白い結婚にさよならを。死に戻った私はすべてを手に入れる。
 中にはもうすでに二人がいる。
 
 ああ、ちょうどいいわね。
 食事中にするような話でもないけど、人が揃うのはここしかないもの。

「ダミアン様、使用人を増やすことは出来ないのですか?」
「なにを急に言い出すんだい、アンリエッタ」

 私は簡素な朝食が運び始まった頃、夫へ話しかけた。
 家族が集まる時間は、この朝食の時だけ。

 これを逃したら、また一日が無駄に過ぎてしまうのだ。

「嫁のくせに、掃除も満足に出来ないなんてどういうことなの。全く使えやしない! タダでご飯を食べようなどと、どれだけ厚かましいのよ! 働かない者には食べる権利などないのよ」

 金切り声で、姑が私を睨みつけながら叫んだ。
 おー、なんかうちの父みたいなこと言うのね。

 貴族ってそういう考えはないのかと思っていたわ。
 結構平民と変わらなくてビックリだわ。
 さすが貧乏貴族様。

 だけど私も引き下がるわけにはいかないのよ。
 人手がないと計画も進まないし。

 だいたい、そうでなくとも無理がある。

 この屋敷で働いているのは私と一人のシェフと、洗濯と買い付けをしている侍女だけしかいない。
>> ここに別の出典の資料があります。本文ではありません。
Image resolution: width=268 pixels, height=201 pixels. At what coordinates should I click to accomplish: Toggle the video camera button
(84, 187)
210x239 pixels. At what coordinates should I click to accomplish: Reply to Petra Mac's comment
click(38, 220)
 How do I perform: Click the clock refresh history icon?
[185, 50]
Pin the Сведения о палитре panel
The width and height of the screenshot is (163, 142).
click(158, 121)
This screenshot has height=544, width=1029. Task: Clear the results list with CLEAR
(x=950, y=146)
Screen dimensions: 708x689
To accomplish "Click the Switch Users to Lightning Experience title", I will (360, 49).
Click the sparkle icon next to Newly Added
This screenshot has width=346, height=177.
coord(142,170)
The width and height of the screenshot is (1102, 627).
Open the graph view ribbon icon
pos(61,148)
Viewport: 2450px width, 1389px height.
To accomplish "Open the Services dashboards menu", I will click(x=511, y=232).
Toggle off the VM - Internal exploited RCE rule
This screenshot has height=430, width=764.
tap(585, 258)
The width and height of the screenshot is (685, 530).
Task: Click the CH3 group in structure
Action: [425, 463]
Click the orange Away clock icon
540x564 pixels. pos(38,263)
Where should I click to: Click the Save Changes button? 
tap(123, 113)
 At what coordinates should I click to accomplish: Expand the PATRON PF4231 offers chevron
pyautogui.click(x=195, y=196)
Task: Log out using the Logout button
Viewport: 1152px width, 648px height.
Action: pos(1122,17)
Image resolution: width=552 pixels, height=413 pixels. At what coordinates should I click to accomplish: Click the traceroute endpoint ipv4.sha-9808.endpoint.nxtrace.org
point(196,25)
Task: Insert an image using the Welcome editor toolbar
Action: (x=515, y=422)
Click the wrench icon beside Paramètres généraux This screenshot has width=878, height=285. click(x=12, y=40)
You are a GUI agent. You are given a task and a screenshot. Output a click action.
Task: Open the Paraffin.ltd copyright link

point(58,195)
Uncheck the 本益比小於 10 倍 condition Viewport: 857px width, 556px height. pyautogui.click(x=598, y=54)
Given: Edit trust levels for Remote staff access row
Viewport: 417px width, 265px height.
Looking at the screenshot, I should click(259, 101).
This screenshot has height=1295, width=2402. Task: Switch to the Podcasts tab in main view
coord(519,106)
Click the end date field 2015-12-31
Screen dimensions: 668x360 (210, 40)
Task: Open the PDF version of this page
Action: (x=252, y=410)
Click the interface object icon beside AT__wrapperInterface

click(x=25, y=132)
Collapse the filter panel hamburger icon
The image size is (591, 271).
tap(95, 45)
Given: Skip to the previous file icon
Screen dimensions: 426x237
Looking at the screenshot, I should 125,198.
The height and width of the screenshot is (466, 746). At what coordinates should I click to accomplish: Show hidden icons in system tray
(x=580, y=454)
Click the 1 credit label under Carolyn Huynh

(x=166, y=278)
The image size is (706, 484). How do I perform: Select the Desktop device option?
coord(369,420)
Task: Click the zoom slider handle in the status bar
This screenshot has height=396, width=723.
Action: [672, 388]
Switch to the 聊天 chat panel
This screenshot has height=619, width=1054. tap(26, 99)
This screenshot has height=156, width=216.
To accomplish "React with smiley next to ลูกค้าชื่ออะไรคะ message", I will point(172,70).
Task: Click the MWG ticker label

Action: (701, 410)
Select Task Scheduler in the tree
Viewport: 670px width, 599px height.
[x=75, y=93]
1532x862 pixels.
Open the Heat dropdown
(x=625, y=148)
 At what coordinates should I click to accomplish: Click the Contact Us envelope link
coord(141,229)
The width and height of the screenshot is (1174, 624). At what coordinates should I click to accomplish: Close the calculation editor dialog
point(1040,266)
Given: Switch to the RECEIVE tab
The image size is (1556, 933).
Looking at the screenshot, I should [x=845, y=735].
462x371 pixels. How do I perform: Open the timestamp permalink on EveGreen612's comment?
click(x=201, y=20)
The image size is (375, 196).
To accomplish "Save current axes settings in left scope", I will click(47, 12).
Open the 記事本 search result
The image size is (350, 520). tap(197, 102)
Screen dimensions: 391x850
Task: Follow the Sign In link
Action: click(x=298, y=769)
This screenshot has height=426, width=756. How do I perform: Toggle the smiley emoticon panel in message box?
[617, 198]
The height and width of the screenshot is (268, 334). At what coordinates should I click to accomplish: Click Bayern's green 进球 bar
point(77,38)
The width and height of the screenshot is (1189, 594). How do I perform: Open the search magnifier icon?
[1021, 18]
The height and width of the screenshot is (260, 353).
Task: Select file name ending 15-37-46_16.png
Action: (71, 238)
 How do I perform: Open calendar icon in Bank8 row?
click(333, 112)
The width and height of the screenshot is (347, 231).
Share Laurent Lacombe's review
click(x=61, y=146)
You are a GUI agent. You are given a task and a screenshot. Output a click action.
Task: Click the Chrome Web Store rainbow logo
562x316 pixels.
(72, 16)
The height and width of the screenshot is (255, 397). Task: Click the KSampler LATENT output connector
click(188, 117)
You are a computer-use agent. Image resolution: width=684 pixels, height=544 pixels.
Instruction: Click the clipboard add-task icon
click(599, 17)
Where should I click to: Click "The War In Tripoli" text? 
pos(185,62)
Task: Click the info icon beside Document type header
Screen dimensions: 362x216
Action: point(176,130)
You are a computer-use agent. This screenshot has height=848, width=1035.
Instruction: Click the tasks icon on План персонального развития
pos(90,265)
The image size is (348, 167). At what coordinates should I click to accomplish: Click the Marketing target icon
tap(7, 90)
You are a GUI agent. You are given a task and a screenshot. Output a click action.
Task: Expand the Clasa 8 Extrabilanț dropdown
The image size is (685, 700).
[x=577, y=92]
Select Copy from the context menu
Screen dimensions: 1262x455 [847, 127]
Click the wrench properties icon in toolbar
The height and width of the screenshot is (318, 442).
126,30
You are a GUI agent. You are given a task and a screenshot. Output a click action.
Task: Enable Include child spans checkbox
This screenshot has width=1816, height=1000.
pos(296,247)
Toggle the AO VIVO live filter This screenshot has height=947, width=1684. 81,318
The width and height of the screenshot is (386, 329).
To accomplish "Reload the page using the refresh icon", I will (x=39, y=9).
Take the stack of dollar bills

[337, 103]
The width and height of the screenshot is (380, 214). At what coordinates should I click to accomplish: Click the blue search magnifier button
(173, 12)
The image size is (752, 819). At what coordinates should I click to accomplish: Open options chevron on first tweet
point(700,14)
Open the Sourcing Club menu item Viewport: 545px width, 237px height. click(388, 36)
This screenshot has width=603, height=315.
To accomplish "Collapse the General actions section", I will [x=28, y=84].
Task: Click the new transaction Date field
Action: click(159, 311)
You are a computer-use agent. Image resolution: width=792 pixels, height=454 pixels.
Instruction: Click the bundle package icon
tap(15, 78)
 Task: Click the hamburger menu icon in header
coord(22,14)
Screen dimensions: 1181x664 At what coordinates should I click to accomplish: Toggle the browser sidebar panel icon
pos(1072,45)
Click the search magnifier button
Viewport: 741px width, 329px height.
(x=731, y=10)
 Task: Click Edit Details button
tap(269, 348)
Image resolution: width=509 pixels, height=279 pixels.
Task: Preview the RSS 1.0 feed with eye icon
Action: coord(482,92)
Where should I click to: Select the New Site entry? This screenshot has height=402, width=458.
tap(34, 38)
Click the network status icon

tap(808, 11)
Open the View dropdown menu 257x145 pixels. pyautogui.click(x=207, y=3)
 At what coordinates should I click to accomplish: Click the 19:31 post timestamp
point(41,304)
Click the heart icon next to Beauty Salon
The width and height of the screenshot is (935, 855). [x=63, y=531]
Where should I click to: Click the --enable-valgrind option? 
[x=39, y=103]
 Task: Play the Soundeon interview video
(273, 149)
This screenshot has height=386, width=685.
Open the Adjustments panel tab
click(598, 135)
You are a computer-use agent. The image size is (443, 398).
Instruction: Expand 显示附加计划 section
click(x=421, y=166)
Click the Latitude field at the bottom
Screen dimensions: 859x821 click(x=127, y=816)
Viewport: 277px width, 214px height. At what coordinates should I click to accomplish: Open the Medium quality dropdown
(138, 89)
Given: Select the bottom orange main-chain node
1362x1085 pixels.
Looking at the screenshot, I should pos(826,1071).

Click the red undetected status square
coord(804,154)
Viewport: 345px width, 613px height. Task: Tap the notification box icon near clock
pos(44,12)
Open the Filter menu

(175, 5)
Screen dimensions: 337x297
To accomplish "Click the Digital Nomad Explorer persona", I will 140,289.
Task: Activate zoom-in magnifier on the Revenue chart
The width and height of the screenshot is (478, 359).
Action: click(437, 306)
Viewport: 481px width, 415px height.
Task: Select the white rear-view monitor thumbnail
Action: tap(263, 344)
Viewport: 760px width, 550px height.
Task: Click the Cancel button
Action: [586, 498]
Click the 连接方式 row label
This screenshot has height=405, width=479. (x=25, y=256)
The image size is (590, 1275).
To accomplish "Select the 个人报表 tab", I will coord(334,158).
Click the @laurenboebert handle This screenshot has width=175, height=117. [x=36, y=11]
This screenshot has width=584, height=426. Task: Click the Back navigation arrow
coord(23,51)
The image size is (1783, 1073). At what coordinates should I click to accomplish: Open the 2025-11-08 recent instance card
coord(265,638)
 義母は暇を見つけては屋敷の中を徘徊し、私の掃除に文句をつけるだけで特に手伝うわけでもない。
 たった三人でどうしろっていうの。

「そうは言われましても、私一人では限界があります」
「ん-。本当に全力でやってるのかい? 手を抜いているから、間に合わないのではなくて?」

「私は手など抜いておりません。一人でこの広いお屋敷の掃除も修繕も行っていますが、手伝ってもらえないのなら、せめて誰かを入れてください」
「没落寸前の貴族だったから、この嫁はうちを馬鹿にして働かない気なのよ! だから簡単に人を雇うだなんて言うんだわ」

 どこをどうしたら、そこに繋がるのかしら。
 被害妄想(ひがいもうそう)もはなはだしい。

 第一に没落寸前だったのは、誰のせいでもなく自分たちのせいでしょう。

 それに貴族の家に嫁いだからって、こんな使用人以下にこき使われるのっておかしいと思わないのかしら。

 この人たちにとっては、嫁はタダ働き要員(よういん)としか考えてないのよね。

 まだ商会で働いていた時の方が、微々(びび)たるものでも賃金をお小遣いとしてもらえたのに。

 何から何まで、頭が痛くなるようなものばかりだった。